2. Risk cannot be ring-fenced, or simply left to a CRO or the ExCo to handle. There must be an enterprise-wide understanding of the need to generate practical solutions to risk mitigation in order to deliver successful outcomes for the business. Risk-mitigated outcomes, if developed with a “Risk Management by Design” approach, can safeguard organisational value in addition to delivering operational and commercial benefits. There are signs that a wider range of senior leaders – from COOs to CIOs – are increasingly open to embracing and owning the need to integrate a pragmatic risk mindset and subsequent approaches into their functions. Ultimately, this is a matter of survival, facilitating the growth of consumer trust, operational effectiveness and delivery of commercial value if implemented effectively and efficiently. Risk mitigation is not simply a 2nd line control function seeking to mitigate the risk taking of a 1st line focused on top line growth – it is a responsibility and duty of the whole organisation to address. When faced with so many rapidly evolving disruptions, only those businesses that are agile enough to adapt will survive and go on to thrive.

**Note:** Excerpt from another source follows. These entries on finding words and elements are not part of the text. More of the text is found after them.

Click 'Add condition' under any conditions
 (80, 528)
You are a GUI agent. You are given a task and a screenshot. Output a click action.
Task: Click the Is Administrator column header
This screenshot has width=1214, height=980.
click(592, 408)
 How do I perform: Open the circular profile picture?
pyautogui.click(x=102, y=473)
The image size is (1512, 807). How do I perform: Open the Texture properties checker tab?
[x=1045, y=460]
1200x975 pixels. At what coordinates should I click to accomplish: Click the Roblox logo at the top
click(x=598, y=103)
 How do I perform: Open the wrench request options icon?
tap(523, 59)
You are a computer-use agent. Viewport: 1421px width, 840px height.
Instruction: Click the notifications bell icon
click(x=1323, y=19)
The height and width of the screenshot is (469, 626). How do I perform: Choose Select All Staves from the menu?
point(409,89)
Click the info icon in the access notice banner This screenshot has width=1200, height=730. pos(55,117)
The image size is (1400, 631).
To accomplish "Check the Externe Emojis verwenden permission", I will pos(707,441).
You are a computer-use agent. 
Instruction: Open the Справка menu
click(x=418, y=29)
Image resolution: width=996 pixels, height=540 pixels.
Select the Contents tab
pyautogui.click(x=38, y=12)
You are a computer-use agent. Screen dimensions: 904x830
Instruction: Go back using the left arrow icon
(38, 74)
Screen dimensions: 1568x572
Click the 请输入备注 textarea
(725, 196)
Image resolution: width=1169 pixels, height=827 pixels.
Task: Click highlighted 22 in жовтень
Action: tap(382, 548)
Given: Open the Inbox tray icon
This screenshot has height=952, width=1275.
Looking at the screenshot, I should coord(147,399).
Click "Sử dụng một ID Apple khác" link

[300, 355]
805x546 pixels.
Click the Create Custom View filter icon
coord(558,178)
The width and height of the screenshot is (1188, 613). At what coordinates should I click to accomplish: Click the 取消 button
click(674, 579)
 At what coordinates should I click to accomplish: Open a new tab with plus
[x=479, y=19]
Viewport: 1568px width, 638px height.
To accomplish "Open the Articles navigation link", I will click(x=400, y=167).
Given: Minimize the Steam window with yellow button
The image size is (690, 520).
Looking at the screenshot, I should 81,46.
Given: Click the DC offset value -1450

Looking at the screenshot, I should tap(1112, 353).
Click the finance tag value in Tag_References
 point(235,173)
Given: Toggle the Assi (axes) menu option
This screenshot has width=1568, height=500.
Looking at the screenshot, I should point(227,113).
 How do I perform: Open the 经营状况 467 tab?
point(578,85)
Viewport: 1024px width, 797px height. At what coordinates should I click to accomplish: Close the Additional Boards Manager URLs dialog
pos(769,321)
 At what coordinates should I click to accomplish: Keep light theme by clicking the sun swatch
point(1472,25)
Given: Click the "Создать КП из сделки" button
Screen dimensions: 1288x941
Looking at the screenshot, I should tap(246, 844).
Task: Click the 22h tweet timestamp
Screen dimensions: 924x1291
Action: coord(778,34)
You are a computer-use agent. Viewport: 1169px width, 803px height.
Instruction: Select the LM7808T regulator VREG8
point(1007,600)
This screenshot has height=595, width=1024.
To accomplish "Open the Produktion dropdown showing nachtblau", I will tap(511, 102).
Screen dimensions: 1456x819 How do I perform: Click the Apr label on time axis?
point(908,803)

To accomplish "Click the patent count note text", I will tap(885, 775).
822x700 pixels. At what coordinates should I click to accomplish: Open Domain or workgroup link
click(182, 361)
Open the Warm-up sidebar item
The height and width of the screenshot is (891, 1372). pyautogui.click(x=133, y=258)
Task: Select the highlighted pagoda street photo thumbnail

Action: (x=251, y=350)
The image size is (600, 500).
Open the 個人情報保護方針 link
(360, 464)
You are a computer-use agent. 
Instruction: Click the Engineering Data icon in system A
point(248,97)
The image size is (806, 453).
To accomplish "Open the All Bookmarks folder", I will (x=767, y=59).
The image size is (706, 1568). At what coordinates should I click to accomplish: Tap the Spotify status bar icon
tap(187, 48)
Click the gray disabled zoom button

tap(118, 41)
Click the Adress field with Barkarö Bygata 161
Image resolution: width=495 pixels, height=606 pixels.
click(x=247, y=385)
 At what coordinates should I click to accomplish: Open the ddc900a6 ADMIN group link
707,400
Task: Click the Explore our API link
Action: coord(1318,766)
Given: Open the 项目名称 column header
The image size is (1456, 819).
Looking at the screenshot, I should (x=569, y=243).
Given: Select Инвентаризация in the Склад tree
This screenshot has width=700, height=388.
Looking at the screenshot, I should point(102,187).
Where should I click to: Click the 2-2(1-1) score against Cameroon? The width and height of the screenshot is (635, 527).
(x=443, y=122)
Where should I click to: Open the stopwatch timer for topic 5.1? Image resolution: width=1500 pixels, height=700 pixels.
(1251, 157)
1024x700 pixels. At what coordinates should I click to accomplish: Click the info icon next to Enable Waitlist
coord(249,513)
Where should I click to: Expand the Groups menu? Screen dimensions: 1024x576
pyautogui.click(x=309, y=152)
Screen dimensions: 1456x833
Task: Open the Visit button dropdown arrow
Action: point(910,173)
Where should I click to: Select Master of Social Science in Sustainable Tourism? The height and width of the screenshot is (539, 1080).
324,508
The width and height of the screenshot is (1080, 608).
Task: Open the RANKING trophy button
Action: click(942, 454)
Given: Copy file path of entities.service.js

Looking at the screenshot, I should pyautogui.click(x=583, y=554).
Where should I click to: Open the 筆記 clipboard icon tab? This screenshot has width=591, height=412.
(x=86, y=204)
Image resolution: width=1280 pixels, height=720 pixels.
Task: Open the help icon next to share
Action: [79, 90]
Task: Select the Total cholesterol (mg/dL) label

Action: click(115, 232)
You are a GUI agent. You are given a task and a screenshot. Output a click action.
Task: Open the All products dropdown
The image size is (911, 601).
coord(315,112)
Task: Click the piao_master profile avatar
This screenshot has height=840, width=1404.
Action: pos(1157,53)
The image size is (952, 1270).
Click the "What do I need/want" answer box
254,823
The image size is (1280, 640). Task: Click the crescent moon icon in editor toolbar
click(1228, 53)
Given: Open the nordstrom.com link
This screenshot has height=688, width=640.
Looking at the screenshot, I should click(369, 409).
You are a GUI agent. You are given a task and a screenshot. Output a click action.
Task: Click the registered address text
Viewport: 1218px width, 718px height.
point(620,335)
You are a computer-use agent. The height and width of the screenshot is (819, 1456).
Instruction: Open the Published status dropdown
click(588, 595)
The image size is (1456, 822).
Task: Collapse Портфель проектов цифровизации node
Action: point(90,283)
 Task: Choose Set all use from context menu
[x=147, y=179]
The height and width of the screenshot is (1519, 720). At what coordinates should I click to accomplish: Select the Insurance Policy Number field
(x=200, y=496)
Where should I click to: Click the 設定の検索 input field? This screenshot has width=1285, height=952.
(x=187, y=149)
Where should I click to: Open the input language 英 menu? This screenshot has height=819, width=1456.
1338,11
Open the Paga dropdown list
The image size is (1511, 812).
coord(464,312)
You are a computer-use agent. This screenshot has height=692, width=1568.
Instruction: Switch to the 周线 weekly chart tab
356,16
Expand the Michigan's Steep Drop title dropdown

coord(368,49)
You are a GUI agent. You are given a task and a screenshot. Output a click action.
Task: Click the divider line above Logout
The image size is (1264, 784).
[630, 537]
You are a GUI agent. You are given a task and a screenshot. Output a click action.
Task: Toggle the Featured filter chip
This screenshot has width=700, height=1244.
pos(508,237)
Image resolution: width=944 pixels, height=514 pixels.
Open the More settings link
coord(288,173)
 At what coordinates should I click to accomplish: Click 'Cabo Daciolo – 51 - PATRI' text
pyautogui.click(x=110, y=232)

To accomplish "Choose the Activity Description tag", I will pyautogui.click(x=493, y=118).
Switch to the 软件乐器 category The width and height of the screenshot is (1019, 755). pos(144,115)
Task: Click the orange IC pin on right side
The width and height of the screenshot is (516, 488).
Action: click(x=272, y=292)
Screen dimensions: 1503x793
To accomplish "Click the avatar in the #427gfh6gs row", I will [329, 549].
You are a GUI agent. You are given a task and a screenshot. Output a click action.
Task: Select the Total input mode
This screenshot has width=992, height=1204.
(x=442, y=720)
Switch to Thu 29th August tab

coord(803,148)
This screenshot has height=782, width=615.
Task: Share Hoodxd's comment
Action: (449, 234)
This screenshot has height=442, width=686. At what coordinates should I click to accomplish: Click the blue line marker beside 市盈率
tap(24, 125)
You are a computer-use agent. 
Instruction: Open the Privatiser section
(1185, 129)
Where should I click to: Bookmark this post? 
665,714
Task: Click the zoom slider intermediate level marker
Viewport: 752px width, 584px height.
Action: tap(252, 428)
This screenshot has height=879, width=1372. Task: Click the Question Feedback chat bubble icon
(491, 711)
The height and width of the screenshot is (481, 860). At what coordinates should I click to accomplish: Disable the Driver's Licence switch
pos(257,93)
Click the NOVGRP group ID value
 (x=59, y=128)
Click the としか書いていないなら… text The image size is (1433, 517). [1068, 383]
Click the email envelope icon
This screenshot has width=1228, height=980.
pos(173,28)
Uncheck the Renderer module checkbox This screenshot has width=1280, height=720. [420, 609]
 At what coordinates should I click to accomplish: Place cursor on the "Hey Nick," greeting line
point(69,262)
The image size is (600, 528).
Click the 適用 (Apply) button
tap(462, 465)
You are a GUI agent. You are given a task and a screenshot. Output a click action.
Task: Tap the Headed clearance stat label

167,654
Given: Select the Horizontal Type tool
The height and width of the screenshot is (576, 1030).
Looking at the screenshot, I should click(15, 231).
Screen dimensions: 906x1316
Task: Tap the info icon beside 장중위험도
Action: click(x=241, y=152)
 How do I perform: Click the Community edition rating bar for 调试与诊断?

3. Risk should not be seen as something to be minimised. In our experience, many businesses make the mistake of seeing risk as inherently separate from innovation and driving value. Where the management of risk is aligned with the delivery of strategic objectives, significant value can be achieved – be it through removing the threat of punitive fines from regulators, innovating with new offerings and processes, strengthening consumer trust and driving good customer outcomes, or taking actions that can help the business succeed in new markets. For example, misuse of data is clearly a major risk for businesses, but when data is captured and used correctly and compliantly, it can be a source of huge competitive advantage.


Effectively managing risk and building greater organisational resilience in 2022 is an imperative. It is about embedding “risk management by design”, irrespective of the industry or geographical market you may operate in. If siloes can be broken down to help every function understand the risks it is exposed to, including honing-in on the enterprise-wide aggregation of risks, the commonalities in operational controls and develop operating structures to foster ownership and effective governance, then a true culture of resilience can be embedded within an organisation’s DNA to successfully manage the challenges ahead.

A fresh approach is needed that places “Risk Management by Design” and therefore business resilience at the core of enterprise-wide decision making.